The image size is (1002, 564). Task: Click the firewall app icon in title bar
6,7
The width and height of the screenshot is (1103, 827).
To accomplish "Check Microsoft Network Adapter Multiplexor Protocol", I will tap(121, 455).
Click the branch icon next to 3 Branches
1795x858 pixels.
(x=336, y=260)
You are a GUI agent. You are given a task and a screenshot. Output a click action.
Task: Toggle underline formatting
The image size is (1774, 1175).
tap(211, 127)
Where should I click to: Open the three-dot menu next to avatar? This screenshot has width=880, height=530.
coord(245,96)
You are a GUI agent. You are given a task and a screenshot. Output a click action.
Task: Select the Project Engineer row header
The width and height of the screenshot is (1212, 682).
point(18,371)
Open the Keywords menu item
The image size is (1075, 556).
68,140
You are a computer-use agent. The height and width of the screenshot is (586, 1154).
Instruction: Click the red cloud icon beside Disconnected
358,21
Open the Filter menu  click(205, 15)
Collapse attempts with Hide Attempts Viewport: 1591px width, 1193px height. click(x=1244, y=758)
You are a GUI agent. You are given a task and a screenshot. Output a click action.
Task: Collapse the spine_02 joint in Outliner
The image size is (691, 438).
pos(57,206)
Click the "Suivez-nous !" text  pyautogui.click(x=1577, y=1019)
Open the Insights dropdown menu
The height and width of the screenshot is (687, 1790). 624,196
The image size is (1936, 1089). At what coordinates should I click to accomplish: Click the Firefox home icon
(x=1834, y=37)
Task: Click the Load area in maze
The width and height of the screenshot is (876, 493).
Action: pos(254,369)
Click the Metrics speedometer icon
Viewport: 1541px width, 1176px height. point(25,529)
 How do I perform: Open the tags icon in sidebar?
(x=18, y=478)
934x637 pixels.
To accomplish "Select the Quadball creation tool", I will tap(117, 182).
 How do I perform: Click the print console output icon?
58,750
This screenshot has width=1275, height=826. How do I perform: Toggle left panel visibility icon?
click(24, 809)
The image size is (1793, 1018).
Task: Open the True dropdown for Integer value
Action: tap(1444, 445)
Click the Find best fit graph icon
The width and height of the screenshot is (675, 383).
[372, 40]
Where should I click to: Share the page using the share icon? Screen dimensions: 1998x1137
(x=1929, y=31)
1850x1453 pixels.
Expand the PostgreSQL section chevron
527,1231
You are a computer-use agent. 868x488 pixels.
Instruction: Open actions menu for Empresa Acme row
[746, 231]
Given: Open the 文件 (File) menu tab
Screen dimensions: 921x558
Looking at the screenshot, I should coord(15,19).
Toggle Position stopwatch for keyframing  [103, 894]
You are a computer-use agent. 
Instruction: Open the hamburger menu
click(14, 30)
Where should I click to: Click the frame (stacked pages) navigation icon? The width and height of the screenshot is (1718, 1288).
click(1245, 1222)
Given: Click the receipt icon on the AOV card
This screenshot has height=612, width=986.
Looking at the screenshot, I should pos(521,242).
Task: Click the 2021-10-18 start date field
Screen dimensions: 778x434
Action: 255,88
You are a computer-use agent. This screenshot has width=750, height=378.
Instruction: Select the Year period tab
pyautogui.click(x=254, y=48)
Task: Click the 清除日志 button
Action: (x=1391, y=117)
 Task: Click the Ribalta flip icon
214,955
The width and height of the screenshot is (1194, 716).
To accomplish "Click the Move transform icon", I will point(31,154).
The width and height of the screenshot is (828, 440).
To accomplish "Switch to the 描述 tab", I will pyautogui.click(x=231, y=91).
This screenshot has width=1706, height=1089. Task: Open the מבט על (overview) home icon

════════════════

▶ [Work request] The entries need to be set down again in full, with no word changed.

▶ [Written answer]
The image size is (1002, 564). Task: Click the firewall app icon in title bar
6,7
The width and height of the screenshot is (1103, 827).
To accomplish "Check Microsoft Network Adapter Multiplexor Protocol", I will tap(121, 455).
Click the branch icon next to 3 Branches
1795x858 pixels.
(x=336, y=260)
You are a GUI agent. You are given a task and a screenshot. Output a click action.
Task: Toggle underline formatting
The image size is (1774, 1175).
tap(211, 127)
Where should I click to: Open the three-dot menu next to avatar? This screenshot has width=880, height=530.
coord(245,96)
You are a GUI agent. You are given a task and a screenshot. Output a click action.
Task: Select the Project Engineer row header
The width and height of the screenshot is (1212, 682).
point(18,371)
Open the Keywords menu item
The image size is (1075, 556).
68,140
You are a computer-use agent. The height and width of the screenshot is (586, 1154).
Instruction: Click the red cloud icon beside Disconnected
358,21
Open the Filter menu  click(205, 15)
Collapse attempts with Hide Attempts Viewport: 1591px width, 1193px height. click(x=1244, y=758)
You are a GUI agent. You are given a task and a screenshot. Output a click action.
Task: Collapse the spine_02 joint in Outliner
The image size is (691, 438).
pos(57,206)
Click the "Suivez-nous !" text  pyautogui.click(x=1577, y=1019)
Open the Insights dropdown menu
The height and width of the screenshot is (687, 1790). 624,196
The image size is (1936, 1089). At what coordinates should I click to accomplish: Click the Firefox home icon
(x=1834, y=37)
Task: Click the Load area in maze
The width and height of the screenshot is (876, 493).
Action: pos(254,369)
Click the Metrics speedometer icon
Viewport: 1541px width, 1176px height. point(25,529)
 How do I perform: Open the tags icon in sidebar?
(x=18, y=478)
934x637 pixels.
To accomplish "Select the Quadball creation tool", I will tap(117, 182).
 How do I perform: Click the print console output icon?
58,750
This screenshot has width=1275, height=826. How do I perform: Toggle left panel visibility icon?
click(24, 809)
The image size is (1793, 1018).
Task: Open the True dropdown for Integer value
Action: tap(1444, 445)
Click the Find best fit graph icon
The width and height of the screenshot is (675, 383).
[372, 40]
Where should I click to: Share the page using the share icon? Screen dimensions: 1998x1137
(x=1929, y=31)
1850x1453 pixels.
Expand the PostgreSQL section chevron
527,1231
You are a computer-use agent. 868x488 pixels.
Instruction: Open actions menu for Empresa Acme row
[746, 231]
Given: Open the 文件 (File) menu tab
Screen dimensions: 921x558
Looking at the screenshot, I should coord(15,19).
Toggle Position stopwatch for keyframing  [103, 894]
You are a computer-use agent. 
Instruction: Open the hamburger menu
click(14, 30)
Where should I click to: Click the frame (stacked pages) navigation icon? The width and height of the screenshot is (1718, 1288).
click(1245, 1222)
Given: Click the receipt icon on the AOV card
This screenshot has height=612, width=986.
Looking at the screenshot, I should pos(521,242).
Task: Click the 2021-10-18 start date field
Screen dimensions: 778x434
Action: 255,88
You are a computer-use agent. This screenshot has width=750, height=378.
Instruction: Select the Year period tab
pyautogui.click(x=254, y=48)
Task: Click the 清除日志 button
Action: (x=1391, y=117)
 Task: Click the Ribalta flip icon
214,955
The width and height of the screenshot is (1194, 716).
To accomplish "Click the Move transform icon", I will point(31,154).
The width and height of the screenshot is (828, 440).
To accomplish "Switch to the 描述 tab", I will pyautogui.click(x=231, y=91).
This screenshot has width=1706, height=1089. Task: Open the מבט על (overview) home icon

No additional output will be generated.